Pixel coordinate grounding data

————————

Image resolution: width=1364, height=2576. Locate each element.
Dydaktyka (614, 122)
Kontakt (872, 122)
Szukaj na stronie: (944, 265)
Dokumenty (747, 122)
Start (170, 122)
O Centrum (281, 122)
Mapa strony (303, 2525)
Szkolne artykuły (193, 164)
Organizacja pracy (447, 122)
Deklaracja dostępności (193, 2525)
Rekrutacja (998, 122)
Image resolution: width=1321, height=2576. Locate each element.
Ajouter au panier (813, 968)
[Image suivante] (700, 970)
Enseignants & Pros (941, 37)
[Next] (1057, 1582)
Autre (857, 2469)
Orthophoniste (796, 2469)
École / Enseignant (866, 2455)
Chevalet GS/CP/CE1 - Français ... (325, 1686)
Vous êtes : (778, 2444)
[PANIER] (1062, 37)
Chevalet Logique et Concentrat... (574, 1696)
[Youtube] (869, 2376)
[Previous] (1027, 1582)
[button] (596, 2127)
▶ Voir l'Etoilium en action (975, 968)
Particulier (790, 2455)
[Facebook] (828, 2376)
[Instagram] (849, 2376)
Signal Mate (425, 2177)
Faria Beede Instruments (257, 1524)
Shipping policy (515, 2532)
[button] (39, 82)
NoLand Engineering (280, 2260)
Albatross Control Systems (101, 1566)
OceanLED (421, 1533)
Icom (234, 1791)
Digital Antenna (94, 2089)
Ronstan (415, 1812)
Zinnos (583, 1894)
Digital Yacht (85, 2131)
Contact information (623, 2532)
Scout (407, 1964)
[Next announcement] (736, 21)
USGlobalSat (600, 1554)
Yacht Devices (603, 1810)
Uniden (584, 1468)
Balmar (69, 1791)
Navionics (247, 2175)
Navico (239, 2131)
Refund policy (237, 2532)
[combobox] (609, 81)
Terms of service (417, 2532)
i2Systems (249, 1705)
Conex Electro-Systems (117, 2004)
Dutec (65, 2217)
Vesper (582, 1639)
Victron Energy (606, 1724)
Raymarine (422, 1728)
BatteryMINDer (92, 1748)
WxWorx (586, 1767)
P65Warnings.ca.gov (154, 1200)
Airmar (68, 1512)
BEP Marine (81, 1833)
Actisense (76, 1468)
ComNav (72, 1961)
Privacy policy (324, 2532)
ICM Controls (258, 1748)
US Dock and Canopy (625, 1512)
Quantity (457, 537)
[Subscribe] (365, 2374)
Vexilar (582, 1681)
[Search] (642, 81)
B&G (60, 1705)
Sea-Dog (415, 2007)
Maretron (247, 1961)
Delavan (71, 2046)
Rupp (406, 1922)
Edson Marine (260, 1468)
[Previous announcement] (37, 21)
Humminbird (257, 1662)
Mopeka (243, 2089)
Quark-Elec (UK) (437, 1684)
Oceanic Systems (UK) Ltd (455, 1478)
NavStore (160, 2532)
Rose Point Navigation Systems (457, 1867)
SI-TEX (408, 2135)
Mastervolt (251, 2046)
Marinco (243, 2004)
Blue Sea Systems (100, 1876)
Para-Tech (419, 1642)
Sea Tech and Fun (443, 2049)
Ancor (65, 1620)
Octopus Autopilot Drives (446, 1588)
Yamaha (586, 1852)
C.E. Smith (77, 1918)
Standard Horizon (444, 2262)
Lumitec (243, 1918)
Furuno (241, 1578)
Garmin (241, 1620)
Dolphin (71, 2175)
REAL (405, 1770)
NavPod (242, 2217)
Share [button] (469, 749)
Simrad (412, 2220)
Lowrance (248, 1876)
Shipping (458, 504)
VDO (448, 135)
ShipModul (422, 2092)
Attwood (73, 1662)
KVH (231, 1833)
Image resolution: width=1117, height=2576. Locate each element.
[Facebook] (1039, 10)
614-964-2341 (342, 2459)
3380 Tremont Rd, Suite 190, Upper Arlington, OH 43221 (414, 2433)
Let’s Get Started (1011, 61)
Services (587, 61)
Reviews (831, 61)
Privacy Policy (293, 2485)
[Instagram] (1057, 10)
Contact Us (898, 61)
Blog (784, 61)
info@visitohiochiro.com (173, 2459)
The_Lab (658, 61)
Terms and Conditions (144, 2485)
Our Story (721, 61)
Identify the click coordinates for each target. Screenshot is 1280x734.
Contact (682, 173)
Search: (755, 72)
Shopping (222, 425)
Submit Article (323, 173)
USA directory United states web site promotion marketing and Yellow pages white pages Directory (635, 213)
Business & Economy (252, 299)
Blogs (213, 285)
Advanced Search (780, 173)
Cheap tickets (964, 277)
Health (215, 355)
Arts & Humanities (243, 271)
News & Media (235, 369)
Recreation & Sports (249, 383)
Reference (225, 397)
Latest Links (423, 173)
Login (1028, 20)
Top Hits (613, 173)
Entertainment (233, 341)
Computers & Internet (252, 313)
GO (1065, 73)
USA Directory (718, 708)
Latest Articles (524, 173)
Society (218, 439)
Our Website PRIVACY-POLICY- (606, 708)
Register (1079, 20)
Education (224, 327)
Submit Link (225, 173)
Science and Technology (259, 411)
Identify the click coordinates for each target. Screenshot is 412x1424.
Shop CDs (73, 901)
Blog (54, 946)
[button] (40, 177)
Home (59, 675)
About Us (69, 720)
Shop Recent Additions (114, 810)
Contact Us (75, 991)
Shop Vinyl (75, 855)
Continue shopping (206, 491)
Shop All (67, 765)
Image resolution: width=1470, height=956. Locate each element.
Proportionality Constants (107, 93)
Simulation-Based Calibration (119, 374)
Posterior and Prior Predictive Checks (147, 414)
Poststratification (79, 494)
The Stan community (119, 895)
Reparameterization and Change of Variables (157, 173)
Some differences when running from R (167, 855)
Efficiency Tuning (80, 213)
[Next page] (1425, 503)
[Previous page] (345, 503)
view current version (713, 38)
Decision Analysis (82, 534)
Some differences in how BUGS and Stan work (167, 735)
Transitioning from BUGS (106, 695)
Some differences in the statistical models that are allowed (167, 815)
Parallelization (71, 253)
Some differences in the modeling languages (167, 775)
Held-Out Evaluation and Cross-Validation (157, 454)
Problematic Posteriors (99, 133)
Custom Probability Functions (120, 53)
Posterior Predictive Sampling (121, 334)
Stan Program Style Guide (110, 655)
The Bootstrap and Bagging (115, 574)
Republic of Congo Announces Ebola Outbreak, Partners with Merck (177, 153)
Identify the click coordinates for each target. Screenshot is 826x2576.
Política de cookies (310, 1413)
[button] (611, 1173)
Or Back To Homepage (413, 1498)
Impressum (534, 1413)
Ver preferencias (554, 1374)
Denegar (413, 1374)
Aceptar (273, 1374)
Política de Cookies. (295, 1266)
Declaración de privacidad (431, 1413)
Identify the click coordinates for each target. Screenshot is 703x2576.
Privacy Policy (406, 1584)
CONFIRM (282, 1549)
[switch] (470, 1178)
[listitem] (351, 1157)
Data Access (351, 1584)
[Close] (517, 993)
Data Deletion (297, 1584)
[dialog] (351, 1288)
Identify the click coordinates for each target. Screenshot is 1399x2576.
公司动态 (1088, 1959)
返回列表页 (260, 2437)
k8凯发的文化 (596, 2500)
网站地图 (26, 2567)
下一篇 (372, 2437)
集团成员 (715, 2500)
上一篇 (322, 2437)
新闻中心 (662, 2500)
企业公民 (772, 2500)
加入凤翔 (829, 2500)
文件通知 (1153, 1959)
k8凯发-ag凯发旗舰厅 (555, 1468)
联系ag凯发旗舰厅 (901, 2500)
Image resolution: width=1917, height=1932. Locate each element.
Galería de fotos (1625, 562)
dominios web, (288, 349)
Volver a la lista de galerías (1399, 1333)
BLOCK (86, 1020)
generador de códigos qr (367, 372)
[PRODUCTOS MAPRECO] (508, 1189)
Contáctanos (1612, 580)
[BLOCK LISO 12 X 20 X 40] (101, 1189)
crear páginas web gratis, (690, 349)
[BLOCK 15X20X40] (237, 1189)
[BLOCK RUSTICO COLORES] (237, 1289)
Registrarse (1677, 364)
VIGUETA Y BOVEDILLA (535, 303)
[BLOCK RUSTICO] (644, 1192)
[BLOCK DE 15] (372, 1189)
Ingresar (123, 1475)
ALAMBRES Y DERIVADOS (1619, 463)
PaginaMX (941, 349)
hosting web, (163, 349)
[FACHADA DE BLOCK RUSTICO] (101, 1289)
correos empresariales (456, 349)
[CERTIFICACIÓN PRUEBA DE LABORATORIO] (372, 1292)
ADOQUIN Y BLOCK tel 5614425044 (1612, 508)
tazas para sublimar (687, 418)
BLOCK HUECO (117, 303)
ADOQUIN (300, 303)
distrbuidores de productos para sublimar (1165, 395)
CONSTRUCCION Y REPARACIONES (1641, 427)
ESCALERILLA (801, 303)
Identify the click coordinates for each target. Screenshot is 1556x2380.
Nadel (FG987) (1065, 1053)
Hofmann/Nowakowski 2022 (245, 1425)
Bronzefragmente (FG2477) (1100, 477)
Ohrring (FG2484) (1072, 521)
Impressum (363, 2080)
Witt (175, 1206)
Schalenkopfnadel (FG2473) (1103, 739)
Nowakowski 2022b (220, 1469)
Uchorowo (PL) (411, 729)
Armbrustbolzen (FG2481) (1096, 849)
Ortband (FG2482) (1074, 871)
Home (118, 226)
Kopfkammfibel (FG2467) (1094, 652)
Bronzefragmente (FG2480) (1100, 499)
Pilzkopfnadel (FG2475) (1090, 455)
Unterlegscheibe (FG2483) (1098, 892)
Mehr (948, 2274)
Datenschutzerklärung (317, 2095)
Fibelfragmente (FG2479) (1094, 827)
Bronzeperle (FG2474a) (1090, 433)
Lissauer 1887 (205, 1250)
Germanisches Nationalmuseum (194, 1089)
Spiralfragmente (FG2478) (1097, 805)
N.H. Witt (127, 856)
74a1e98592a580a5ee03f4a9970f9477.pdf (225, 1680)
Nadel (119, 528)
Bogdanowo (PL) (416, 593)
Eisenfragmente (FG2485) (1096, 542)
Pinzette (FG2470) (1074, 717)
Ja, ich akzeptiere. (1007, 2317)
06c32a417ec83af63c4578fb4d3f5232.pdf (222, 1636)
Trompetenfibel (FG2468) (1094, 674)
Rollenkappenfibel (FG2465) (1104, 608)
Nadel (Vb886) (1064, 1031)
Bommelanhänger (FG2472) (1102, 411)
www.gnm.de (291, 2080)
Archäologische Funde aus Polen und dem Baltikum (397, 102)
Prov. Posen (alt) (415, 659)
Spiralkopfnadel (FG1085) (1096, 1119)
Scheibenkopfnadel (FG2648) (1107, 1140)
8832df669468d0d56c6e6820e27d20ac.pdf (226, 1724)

————————

» YOUR INSTRUCTIONS: Scan the data above, find each line with "height", and copy it.

» ANSWER FOR THE TASK:
Image resolution: width=1364, height=2576. Locate each element.
Image resolution: width=1321, height=2576. Locate each element.
Image resolution: width=1117, height=2576. Locate each element.
Image resolution: width=1470, height=956. Locate each element.
Image resolution: width=1917, height=1932. Locate each element.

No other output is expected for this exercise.